As procuradoras-gerais de Nova York, Letitia James, e de Nova Jersey, Jennifer Davenport, anunciaram nesta quarta-feira (27) a abertura de uma investigação formal sobre as práticas de venda de ingressos da Fifa para a Copa do Mundo de 2026. A ação conjunta entre os dois estados americanos busca apurar se a entidade máxima do futebol induziu torcedores ao erro sobre a localização dos assentos comercializados e se declarou publicamente informações que contribuíram para a alta dos preços. O torneio começa em 11 de junho, com jogos distribuídos entre Estados Unidos, México e Canadá.
Em comunicado conjunto, as autoridades citaram “reportagens recentes” que indicam possíveis práticas enganosas na comercialização dos ingressos. “Os torcedores podem ter sido induzidos ao erro sobre a localização dos assentos que compraram e as declarações públicas da Fifa, assim como o processo de venda de ingressos, podem ter contribuído para os aumentos exorbitantes de preços”, afirmaram as procuradoras em declaração oficial. A investigação ainda está em fase inicial e não há conclusões ou acusações formais contra a entidade.
Segundo dados divulgados na imprensa especializada, o preço dos ingressos aumentou em 90 dos 104 jogos da Copa. O foco inicial da investigação são as oito partidas programadas para o MetLife Stadium, em Nova Jersey, incluindo a final do torneio marcada para 19 de julho. O estádio tem capacidade para aproximadamente 82 mil espectadores e foi palco da final da Copa América em 2024. A região de Nova York e Nova Jersey deve receber impacto econômico superior a US$ 500 milhões durante o torneio, segundo estimativas do setor.
Preço dinâmico e revenda sob escrutínio
A Copa de 2026 será a primeira com 48 seleções e 104 jogos, formato expandido que aumenta significativamente a demanda por ingressos. O sistema de “preço dinâmico” adotado pela Fifa permite ajustes em tempo real conforme a demanda, prática que tem sido alvo de críticas desde o início das vendas. Reportagens de abril indicam que preços de revenda para a final do torneio chegavam a valores equivalentes a R$ 11 milhões no marketplace oficial da Fifa, valor que inclui taxas de 15% sobre o vendedor e 15% sobre o comprador. A Fifa opera o marketplace oficial de revenda, mas não controla os valores pedidos pelos vendedores — o que permite que ingressos sejam oferecidos por valores muito acima do preço original.

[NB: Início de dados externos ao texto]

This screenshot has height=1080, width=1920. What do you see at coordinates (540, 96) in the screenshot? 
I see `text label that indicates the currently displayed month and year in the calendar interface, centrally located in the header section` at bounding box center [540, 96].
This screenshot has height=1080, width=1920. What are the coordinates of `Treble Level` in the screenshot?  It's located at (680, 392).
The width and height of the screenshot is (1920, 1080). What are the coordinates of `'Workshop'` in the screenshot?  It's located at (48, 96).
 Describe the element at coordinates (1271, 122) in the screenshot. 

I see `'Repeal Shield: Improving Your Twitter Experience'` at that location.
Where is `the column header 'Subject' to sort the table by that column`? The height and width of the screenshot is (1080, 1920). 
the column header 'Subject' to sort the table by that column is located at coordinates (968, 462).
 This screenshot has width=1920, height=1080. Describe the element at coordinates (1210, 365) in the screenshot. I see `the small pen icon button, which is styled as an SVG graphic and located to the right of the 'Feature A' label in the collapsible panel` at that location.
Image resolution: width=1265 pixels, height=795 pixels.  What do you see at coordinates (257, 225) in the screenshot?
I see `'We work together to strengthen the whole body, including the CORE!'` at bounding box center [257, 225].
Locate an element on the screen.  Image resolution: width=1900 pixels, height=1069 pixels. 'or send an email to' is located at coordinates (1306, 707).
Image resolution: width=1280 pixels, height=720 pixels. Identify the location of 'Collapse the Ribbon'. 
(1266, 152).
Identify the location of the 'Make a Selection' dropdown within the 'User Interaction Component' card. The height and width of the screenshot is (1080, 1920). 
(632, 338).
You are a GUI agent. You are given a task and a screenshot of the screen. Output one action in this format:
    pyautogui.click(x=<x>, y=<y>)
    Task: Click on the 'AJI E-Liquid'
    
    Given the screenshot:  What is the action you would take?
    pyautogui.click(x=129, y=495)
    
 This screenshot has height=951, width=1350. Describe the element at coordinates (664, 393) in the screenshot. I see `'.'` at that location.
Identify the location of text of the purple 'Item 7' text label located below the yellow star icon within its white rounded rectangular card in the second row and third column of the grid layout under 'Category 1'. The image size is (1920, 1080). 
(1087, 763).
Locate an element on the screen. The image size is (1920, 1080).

Na semana passada, a prefeitura de Nova York anunciou um sorteio de mil ingressos a US$ 50 cada, medida que contrasta com os valores praticados no mercado oficial da Fifa. A iniciativa foi criada como alternativa para torcedores que não conseguem pagar os preços do mercado oficial. “Reportagens recentes indicam que os torcedores podem ter sido enganados quanto à localização dos assentos que compraram e que as declarações públicas da Fifa e o processo de venda de ingressos podem ter contribuído para o aumento dos preços”, acrescentaram as autoridades no comunicado.
Impacto para torcedores brasileiros
O Brasil é tradicionalmente uma das maiores torcidas internacionais presentes em Copas do Mundo. Torcedores brasileiros que planejam viajar para o torneio podem ser afetados diretamente pelas práticas sob investigação. A matéria Modelo com 100% de acerto prevê eliminação do Brasil e título da Holanda, publicada anteriormente pelo PIRANOT, apresenta a expectativa de desempenho da seleção brasileira no torneio.
Precedente regulatório
Historicamente, a Fifa já enfrentou críticas por suas políticas de ingressos em Copas anteriores. O modelo de preços dinâmicos foi introduzido recentemente e permite ajustes em tempo real. Críticos argumentam que o sistema beneficia revendedores e dificulta o acesso de torcedores comuns. A investigação de Nova York e Nova Jersey pode estabelecer um precedente para outras jurisdições que sediam jogos do torneio. A Copa 2026 terá partidas em 16 cidades distribuídas entre os três países sede.
A investigação deve solicitar documentos da Fifa sobre as práticas de venda e comunicação pública. Não há prazo definido para conclusão. Entre as perguntas sem resposta está se a Fifa emitirá posicionamento oficial sobre as acusações e se torcedores brasileiros podem participar de eventuais ações coletivas. A assessoria de imprensa da Fifa não havia se pronunciado até a publicação desta matéria.